Gin Blossoms rolled through Huber Park in August 2023, delivering the kind of set that balanced their biggest moments with deeper cuts that clearly still mean something to them. They opened with "Here Again" and built through the early-90s alt-rock playbook—"Follow You Down," "Lost Horizons," "Until I Fall Away"—songs that defined a specific moment when jangly guitars and self-deprecating vocals could soundtrack a generation. The real moment came later: "Allison Road" and "Found Out About You" hit differently in a room full of people who'd grown up with these songs, followed by the inevitable "Hey Jealousy" and closer "A Million Miles Away." Columbus has always supported bands from that era, and Gin Blossoms clearly remember why they belong here.

Columbus has maintained a solid connection to 90s alternative rock, the kind of genre that rewards both radio-friendly hooks and genuine musicianship. The city's venue landscape—from smaller clubs to outdoor parks like Huber—supports touring bands from that generation regularly. There's still an audience here for guitar-driven pop-rock that doesn't need irony as a shield, which is partly why Gin Blossoms and similar acts continue to draw crowds. The Midwest's music taste has always leaned practical rather than trendy.

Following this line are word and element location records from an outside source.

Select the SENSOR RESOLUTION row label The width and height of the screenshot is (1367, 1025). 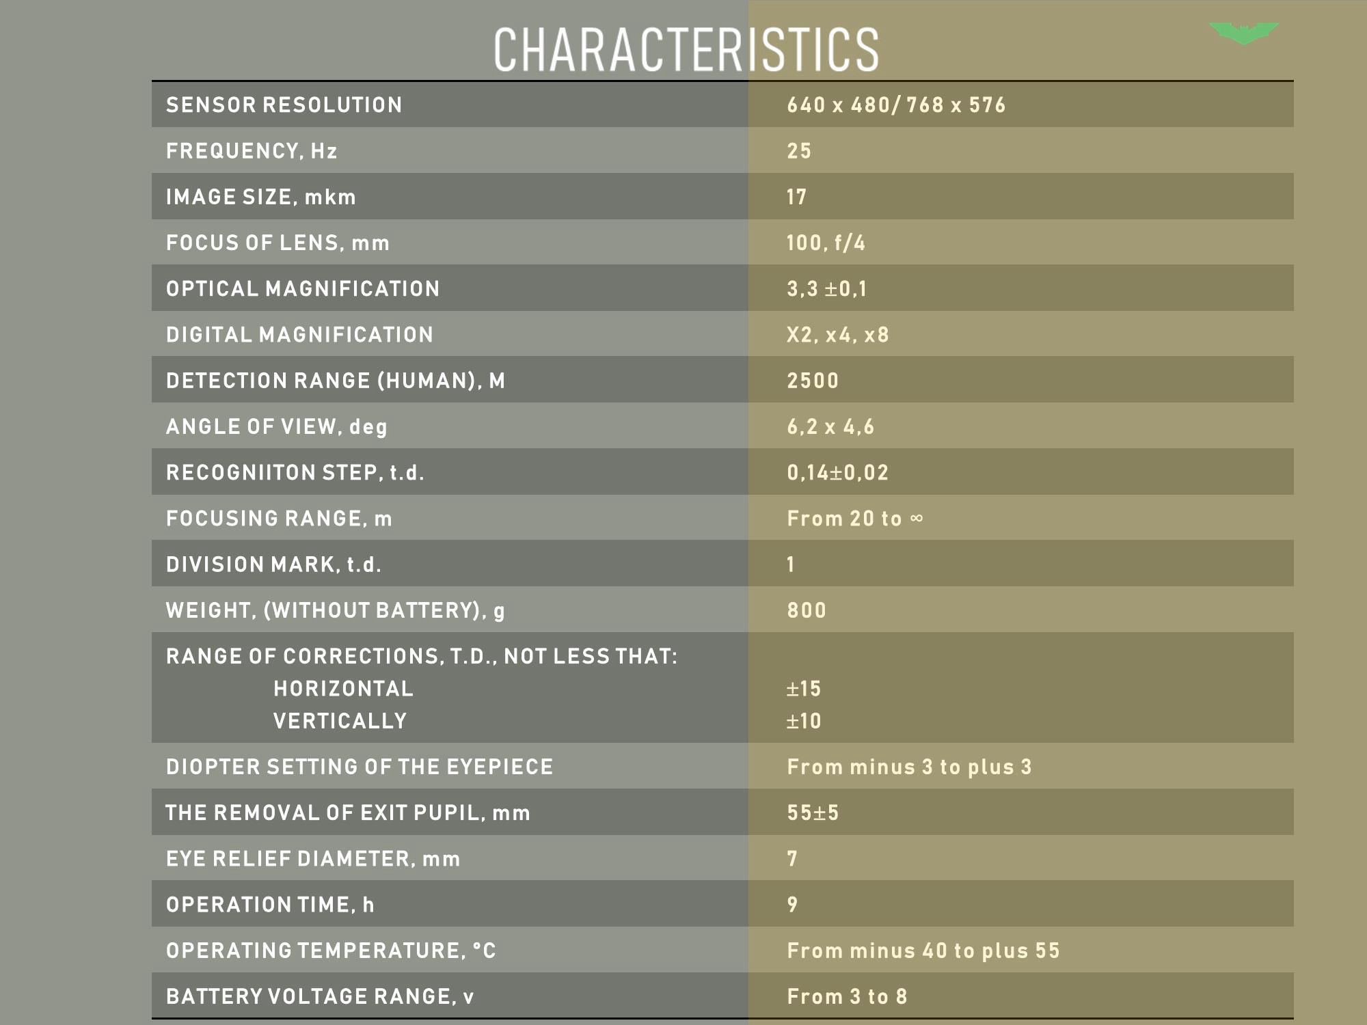(284, 105)
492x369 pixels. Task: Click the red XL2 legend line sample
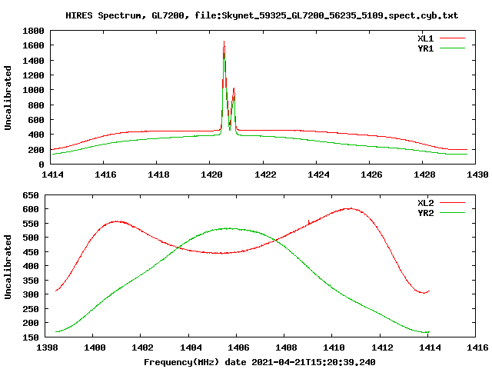pyautogui.click(x=452, y=203)
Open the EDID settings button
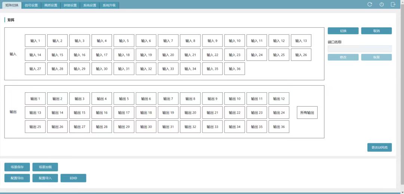The height and width of the screenshot is (194, 404). pyautogui.click(x=73, y=178)
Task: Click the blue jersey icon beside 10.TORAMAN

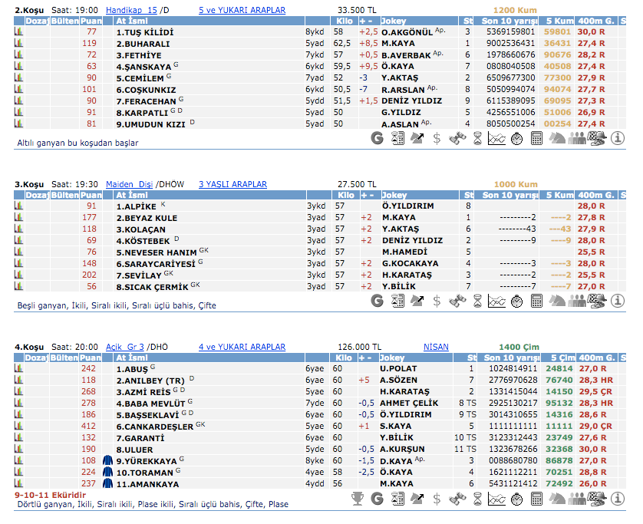Action: (x=107, y=473)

Stay in German Village, where the restored brick townhouses and tree-lined streets feel like an actual neighborhood rather than a tourist zone. Dinner at Harvest Bistro on High Street for refined American food done without fuss. Spend the afternoon at the Columbus Museum of Art, then walk through the Short North corridor—the gallery district has real energy without feeling manufactured. Catch the show at Nationwide Arena, then grab drinks at Drinkery in German Village for something low-key.